You can import rows of a CSV document as JSON documents. This is useful when you have a large number of simple structures.
In this example we have a simple CSV file containing the following
name,email
Zowie,zowie@zbs.example.org
Ralph Rolf,ralph.rolf@zbs.example.org
Mojo Sam,mojo.sam@zbs.example.org
Little Frieda,little.frieda@zbs.example.org
Far Seeing Art,old.art@zbs.example.org
Jack Flanders,captain.jack@zbs.example.org
Save this file as characters.csv. To import this let’s create a collection named characters.
dataset characters-v1.ds init
Now we can populate our characters collection by importing characters.csv. Then look at the keys.
dataset characters-v1.ds import characters.csv 2
dataset characeter-v1.ds keys
Notice the assigned ids. We used the second column, the one with th email heading to be our keys.
ralph.rolf@zbs.example.org
zowie@zbs.example.org
captain.jack@zbs.example.org
little.frieda@zbs.example.org
mojo.sam@zbs.example.org
old.art@zbs.example.org
dataset characters-v1.ds keys | while read ID; do dataset characters-v1.ds read "${ID}"; done
In out next example we will use the environment variable DATASET to save us some typing. Now let’s make a new version of our characters collection but this time we’ll column one (the name column) as the key.
dataset init characters-v2.ds
export DATASET="characters-v2.ds"
dataset import characters.csv 1
dataset keys
Now our keys look a little different.
Reading the records back we see we have the JSON same document structure.
dataset list keys | while read ID; do dataset read "${ID}"; done
Our records look like…
{"email":"captain.jack@zbs.example.org","name":"Jack Flanders"}
{"email":"zowie@zbs.example.org","name":"Zowie"}
{"email":"ralph.rolf@zbs.example.org","name":"Ralph Rolf"}
{"email":"mojo.sam@zbs.example.org","name":"Mojo Sam"}
{"email":"little.frieda@zbs.example.org","name":"Little Frieda"}
Again the header row becomes the property names of the JSON document.
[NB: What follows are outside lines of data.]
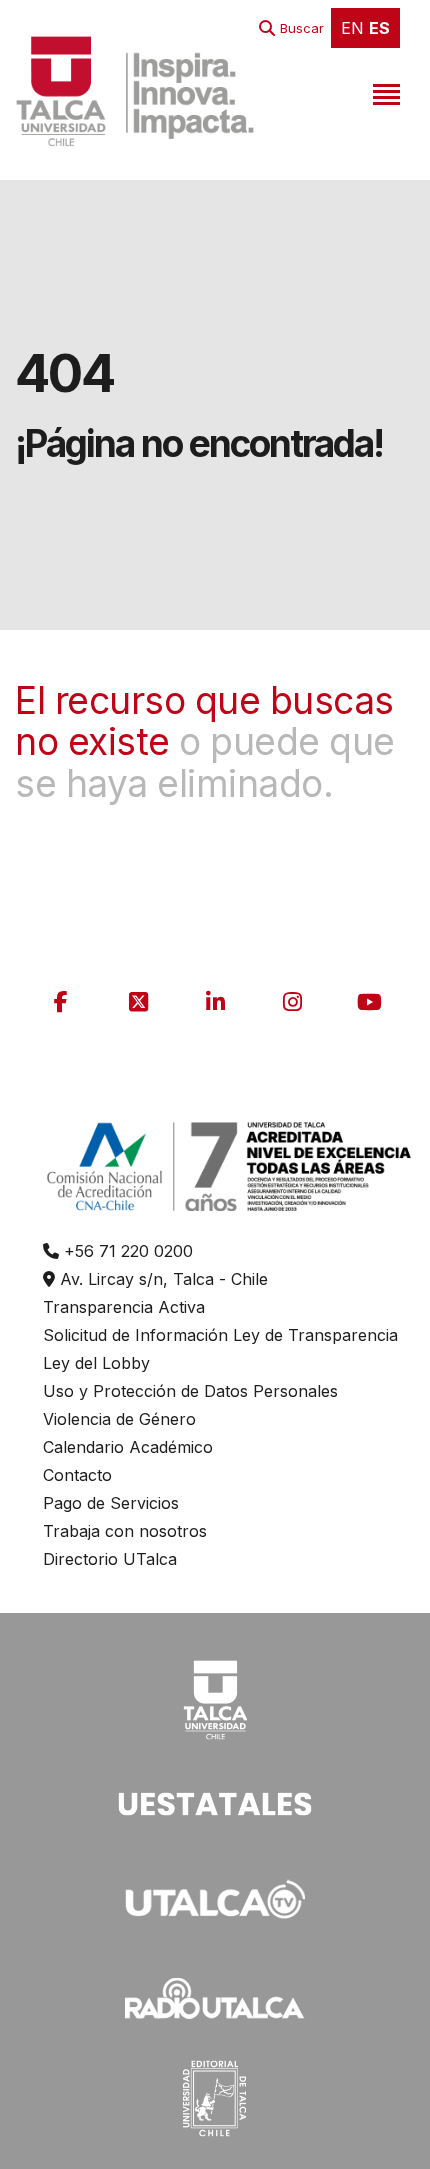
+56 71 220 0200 (126, 1251)
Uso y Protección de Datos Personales (190, 1391)
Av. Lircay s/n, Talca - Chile (161, 1279)
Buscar (302, 28)
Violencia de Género (119, 1419)
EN (352, 28)
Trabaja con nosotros (125, 1531)
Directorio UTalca (110, 1559)
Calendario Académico (128, 1447)
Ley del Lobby (96, 1363)
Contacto (77, 1475)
But what if you don’t have a unique ID and don’t like the filename/row number in our first example? You can generate a UUID for each record by using the “-uuid” option. Let’s create a third version of characters and step through the results as before.
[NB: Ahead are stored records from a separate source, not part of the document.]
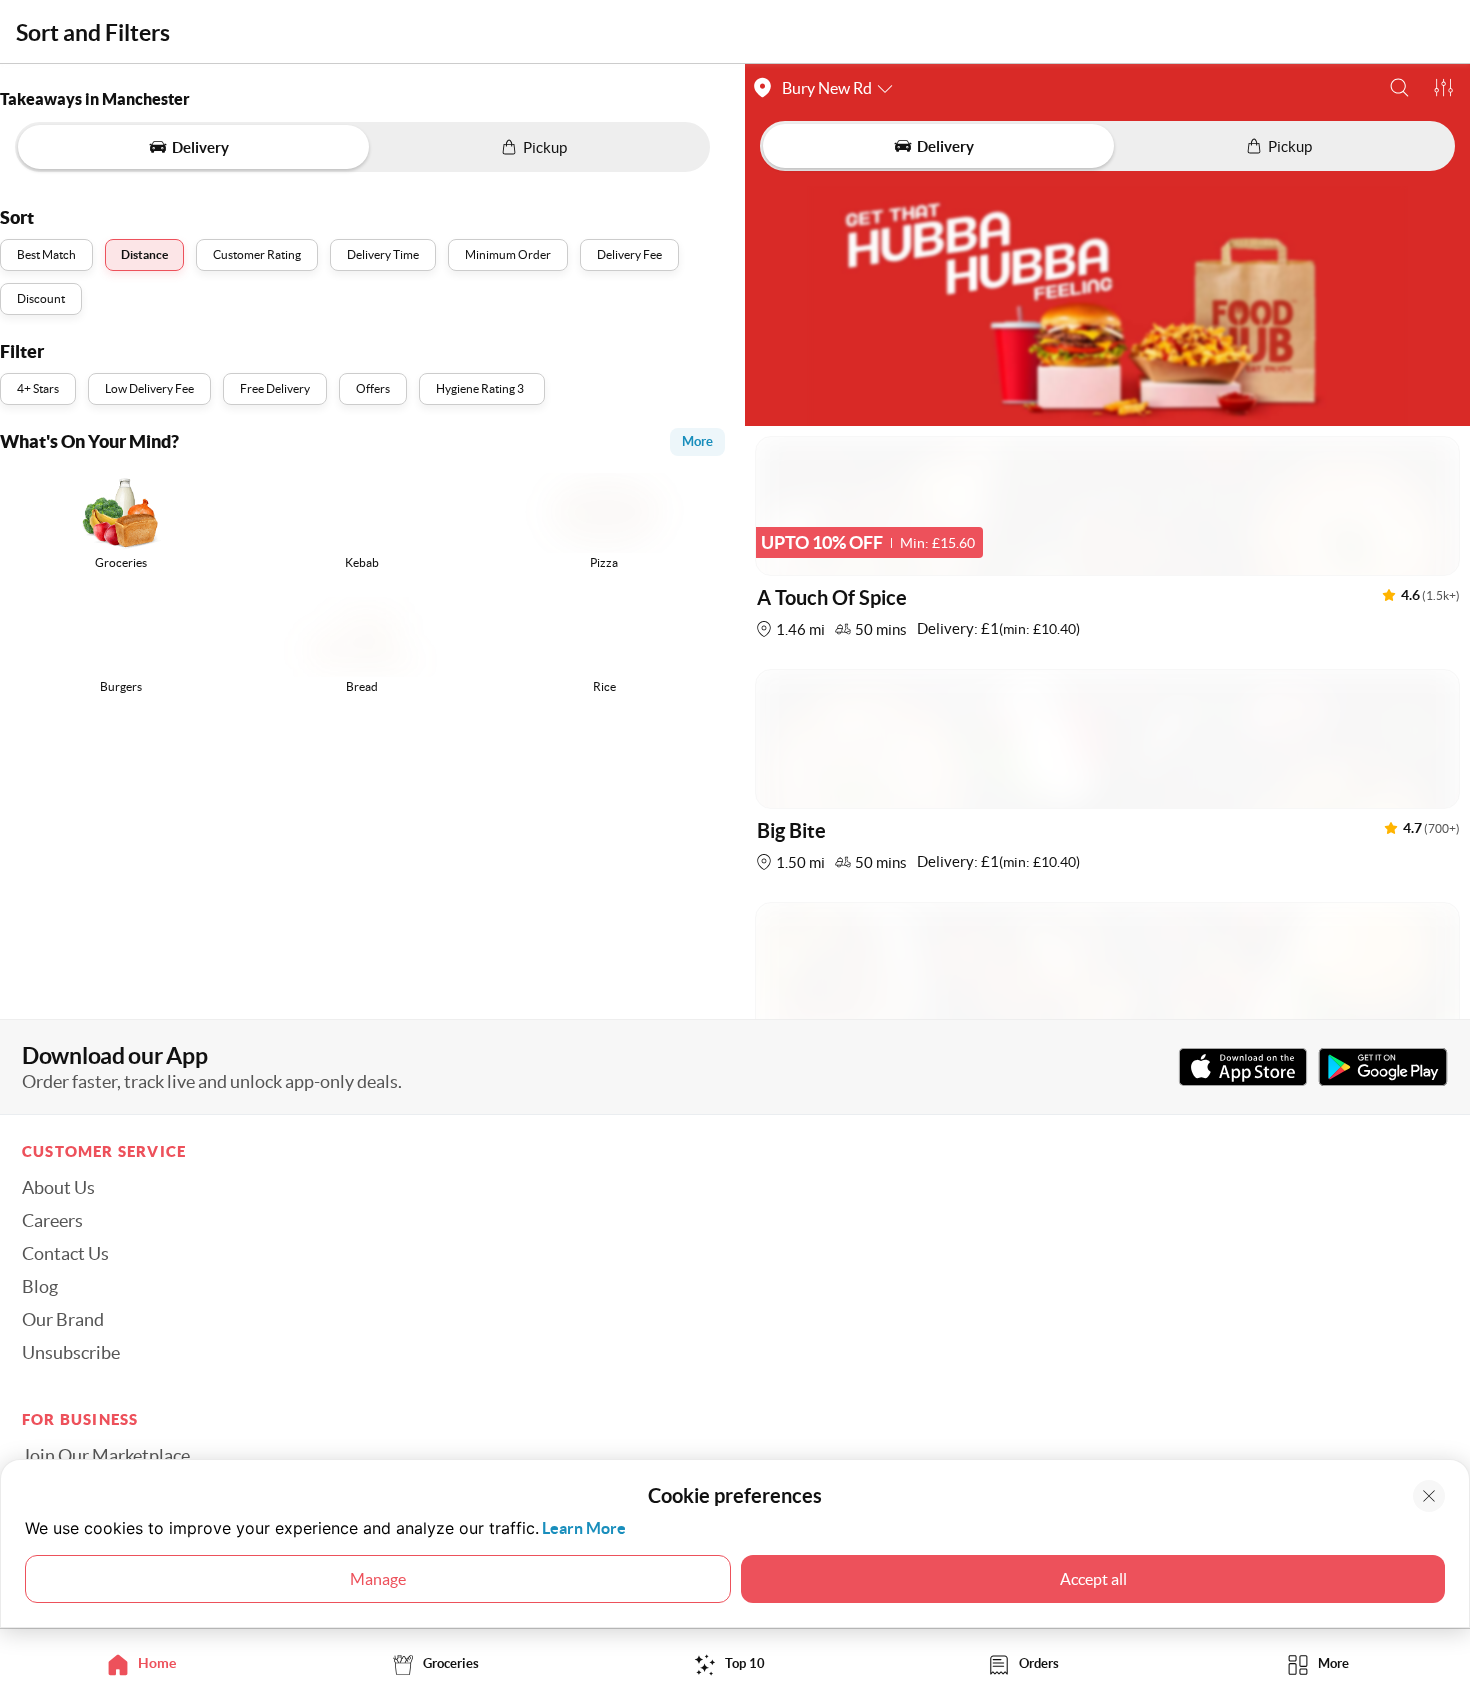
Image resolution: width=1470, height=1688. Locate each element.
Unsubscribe (71, 1353)
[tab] (147, 1663)
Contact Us (65, 1254)
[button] (1399, 87)
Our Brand (63, 1320)
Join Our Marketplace (106, 1456)
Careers (52, 1221)
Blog (40, 1287)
dataset init characters-v3
export DATASET=characters-v3
dataset -uuid import characters.csv
dataset list keys
dataset list keys | while read ID; do dataset read "${ID}"; done
Notice that the UUID is inserted into the result JSON documents. This lets you easily keep records straight even if you rename the keys when moving between collections.
{"email":"little.frieda@zbs.example.org","name":"Little Frieda","uuid":"27a5295f-4a80-4855-a2d1-e8a3a1a4623f"}
{"email":"old.art@zbs.example.org","name":"Far Seeing Art","uuid":"872f68fe-f96b-4ce0-83bb-5c255d28cae7"}
{"email":"captain.jack@zbs.example.org","name":"Jack Flanders","uuid":"fa382371-9a9e-4ade-a63c-7ebf88ef266e"}
{"email":"zowie@zbs.example.org","name":"Zowie","uuid":"c05fceaa-b5de-460a-9497-f38fd9434cef"}
{"email":"ralph.rolf@zbs.example.org","name":"Ralph Rolf","uuid":"fb48731d-9da7-4cc0-990d-9a5d1e0b33ac"}
{"email":"mojo.sam@zbs.example.org","name":"Mojo Sam","uuid":"5aea6f22-390c-4727-8235-b9cab5ea1180"}
Let’s create a new collection and try the “-skip-header-row=false” option.
dataset init characters-v4
export DATASET=characters-v4
dataset -skip-header-row=false import characters.csv
dataset list keys
dataset list keys | while read ID; do dataset read "${ID}"; done
Our ids are like in our first example because we chose to use the default JSON document key.
characters.csv_2
characters.csv_3
characters.csv_4
characters.csv_5
characters.csv_6
characters.csv_7
characters.csv_1
Now take a look at the records output
{"col1":"Zowie","col2":"zowie@zbs.example.org"}
{"col1":"Ralph Rolf","col2":"ralph.rolf@zbs.example.org"}
{"col1":"Mojo Sam","col2":"mojo.sam@zbs.example.org"}
{"col1":"Little Frieda","col2":"little.frieda@zbs.example.org"}
{"col1":"Far Seeing Art","col2":"old.art@zbs.example.org"}
{"col1":"Jack Flanders","col2":"captain.jack@zbs.example.org"}
{"col1":"name","col2":"email"}
Instead of a name and email property name we have col1 and col2. Setting “-skip-header-row” to false can be used with column numbers and or “-uuid” option. Give it a try with this final collection.
dataset -skip-header-row=false import characters.csv 2
dataset -skip-header-row=false -uuid import characters.csv
dataset list keys
dataset list keys | while read ID; do dataset read "${ID}"; done
Explore what you see.